Update — June 5: The rupee closed at Rs.335.50/336.25 in the spot market on Friday, recovering from an opening of Rs.336.00/338.00 and the previous day’s close of Rs.336.90/337.50, EconomyNext reported. Bond yields closed down across the curve. Deputy Finance Minister Anil Jayantha Fernando rejected the opposition’s “economic crisis” framing in a video circulated to media, saying the currency was “returning to its normal state through the operation of market forces” and that the recent slide reflected external shocks — including Middle East developments that had increased import-side dollar demand — rather than any underlying breakdown. Fernando noted that the dollar had briefly exceeded Rs.350 before easing to around Rs.330 after Central Bank policy interventions, with a slight uptick in recent days. He pointed to the approximately USD 695 million IMF disbursement as having strengthened reserves, and said export earnings, tourism revenue and remittances had all continued to rise.

Opposition MP and economist Harsha de Silva said on Thursday that the US dollar had climbed to around Rs.342 on official rates and was trading above Rs.345 on the unofficial market, arguing that the slide was being driven primarily by a weakening of confidence in the government’s economic management rather than by any sudden change in fundamentals.

Speaking on the current economic situation, the Samagi Jana Balawegaya parliamentarian said currency markets were “largely driven by confidence” and warned that public confidence in the government’s ability to manage the rupee was “gradually weakening”, Newswire reported.

De Silva said recent measures, including the Central Bank’s 100-basis-point increase in the Overnight Policy Rate to 8.75 percent on May 26, had provided only temporary relief before the rupee resumed its downward trend. He pointed to a backlog of demand for foreign currency as importers began settling Letters of Credit opened ahead of the 50 percent vehicle import customs surcharge and other recent tightening measures.

Some overseas Sri Lankans were delaying remittances in anticipation of further rupee depreciation, the MP added, and certain exporters were holding back their export earnings for the same reason — behaviour that, he warned, could “intensify pressure on the currency” in a self-reinforcing cycle.
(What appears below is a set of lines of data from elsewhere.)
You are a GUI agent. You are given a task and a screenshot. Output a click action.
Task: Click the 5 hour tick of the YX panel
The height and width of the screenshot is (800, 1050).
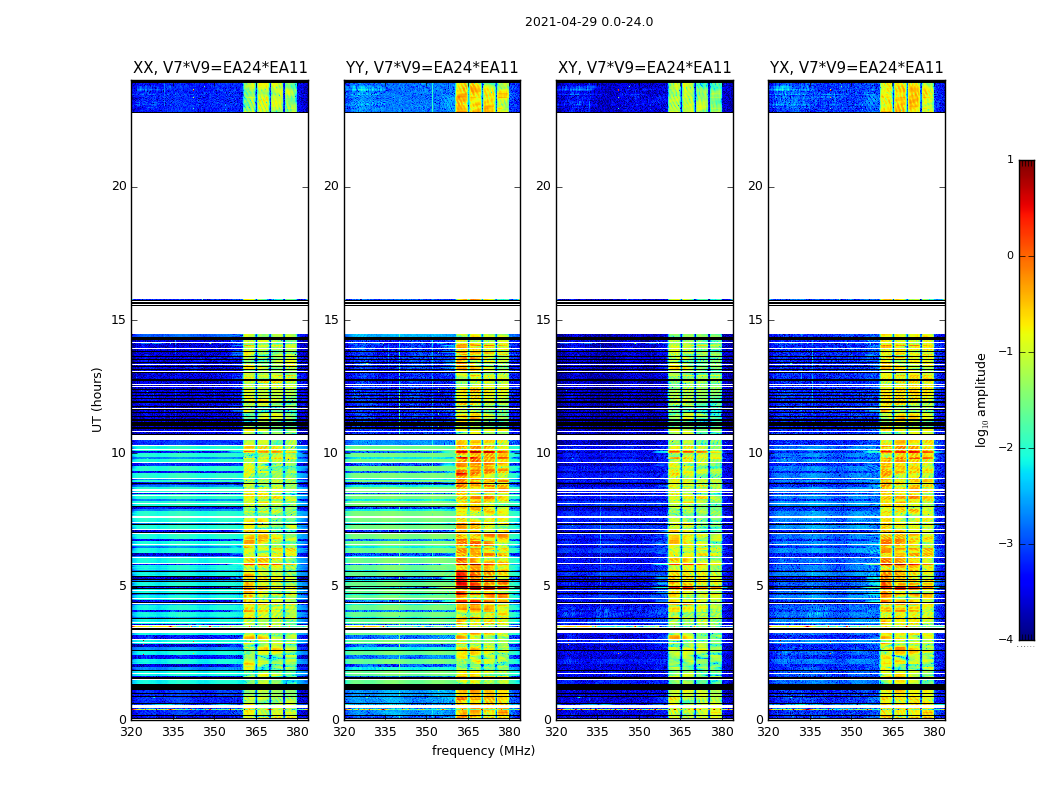click(x=759, y=586)
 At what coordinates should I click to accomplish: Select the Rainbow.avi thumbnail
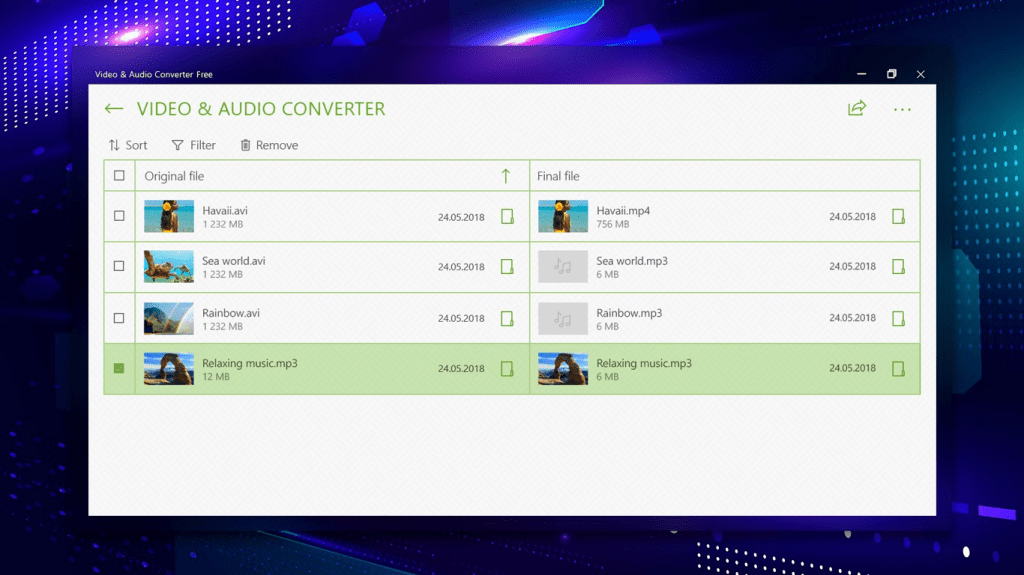[x=169, y=318]
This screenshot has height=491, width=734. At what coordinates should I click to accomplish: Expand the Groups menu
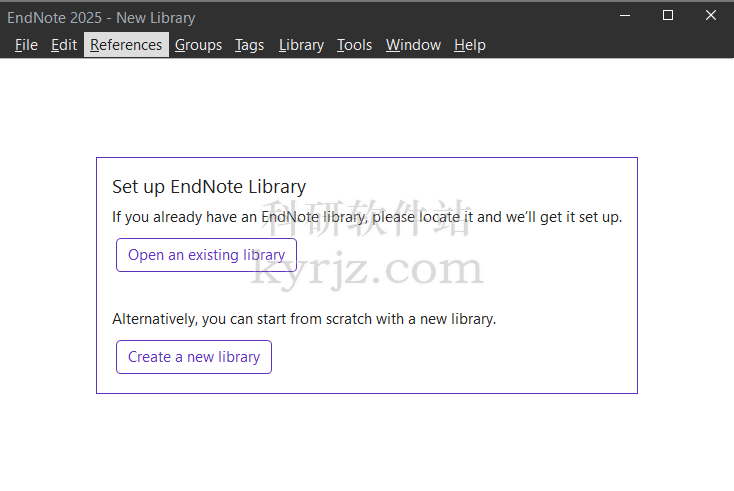point(198,45)
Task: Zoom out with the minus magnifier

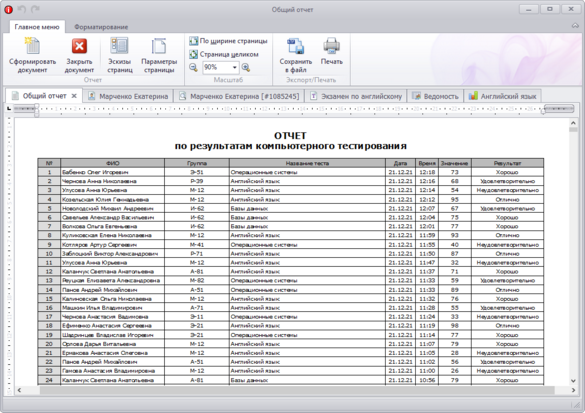Action: click(x=193, y=68)
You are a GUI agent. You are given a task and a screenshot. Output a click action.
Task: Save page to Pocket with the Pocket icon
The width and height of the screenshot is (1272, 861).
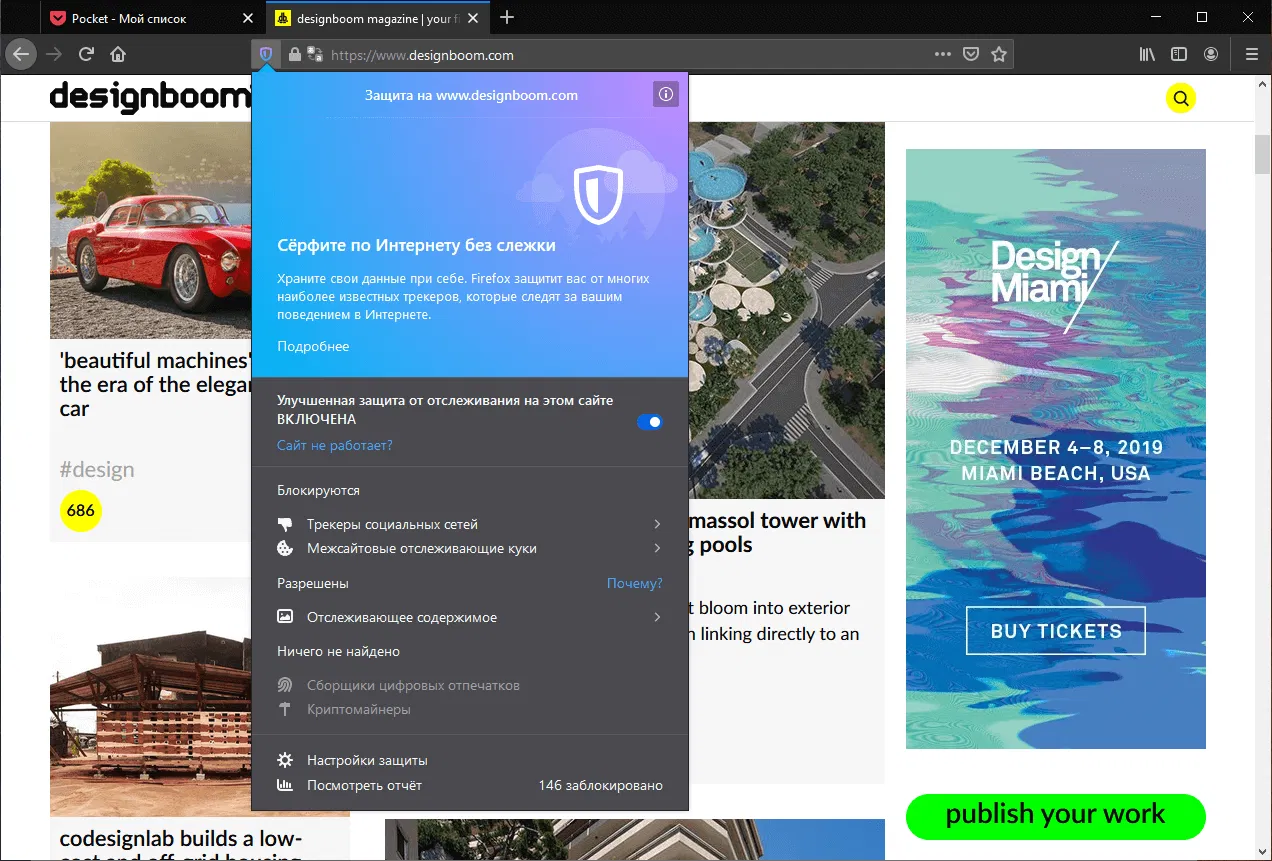click(x=970, y=54)
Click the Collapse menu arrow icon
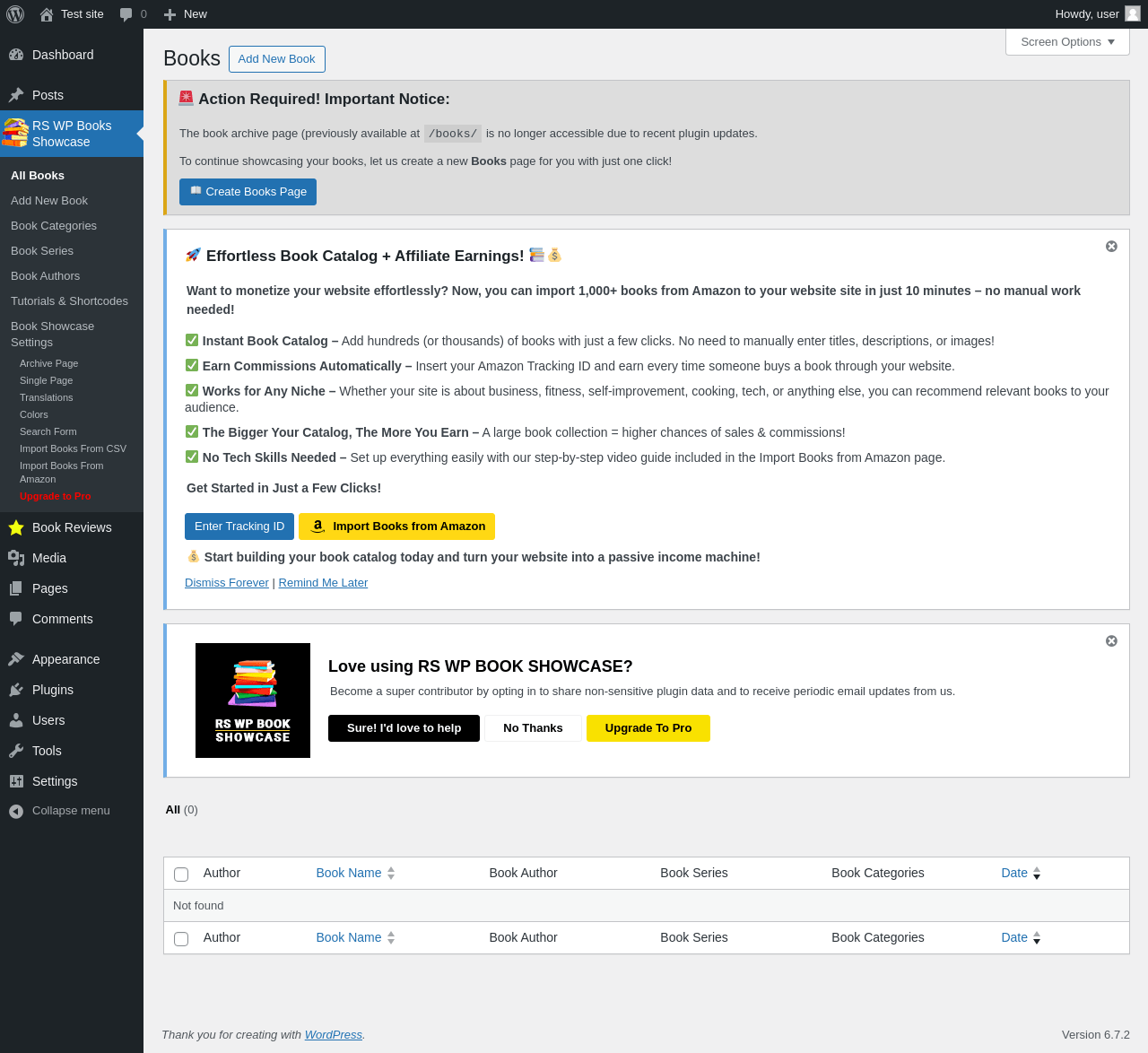This screenshot has width=1148, height=1053. [x=16, y=811]
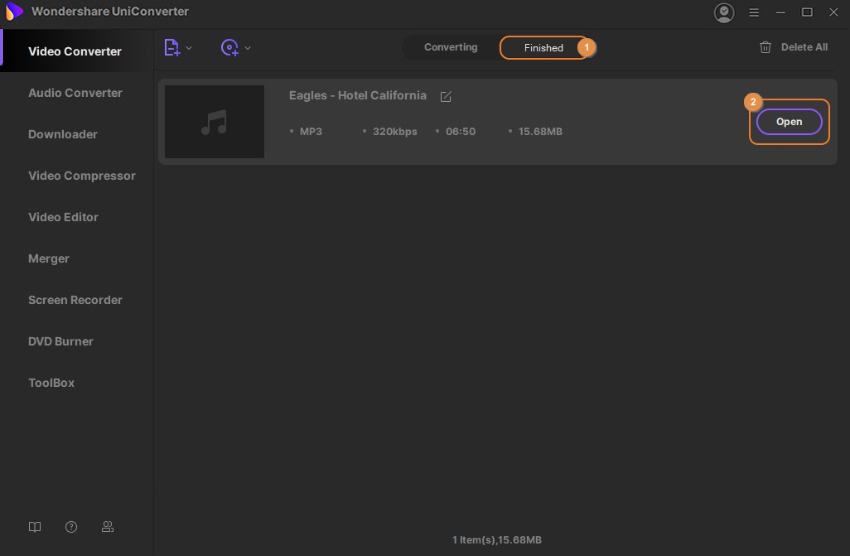Go to Audio Converter section
This screenshot has width=850, height=556.
tap(75, 93)
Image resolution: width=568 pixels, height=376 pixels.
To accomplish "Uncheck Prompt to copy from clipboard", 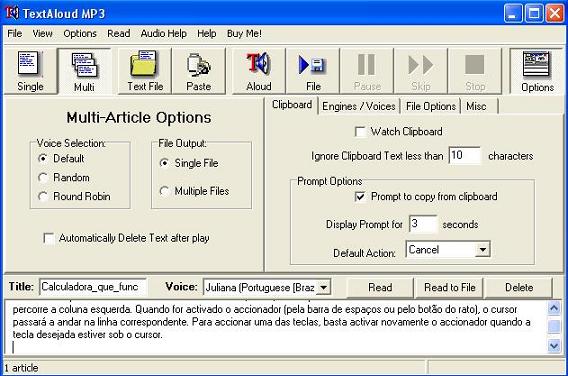I will pos(360,197).
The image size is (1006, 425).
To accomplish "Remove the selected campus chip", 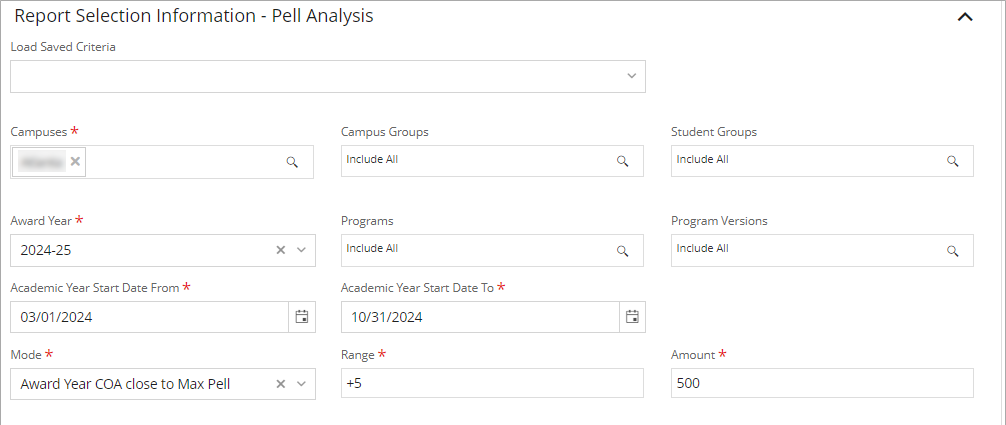I will click(75, 161).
The remarks came hours after the rupee selling rate breached Rs.340 at multiple commercial banks in the sharpest one-day fall of the cycle, with Seylan Bank quoting Rs.342 at the top of the day. The current account flipped into deficit in April for the first time in 2026 as the monthly fuel import bill hit a record USD 886 million, and Central Bank Governor Nandalal Weerasinghe warned on Monday that headline inflation could climb to 7 percent if Middle East oil pressure persists.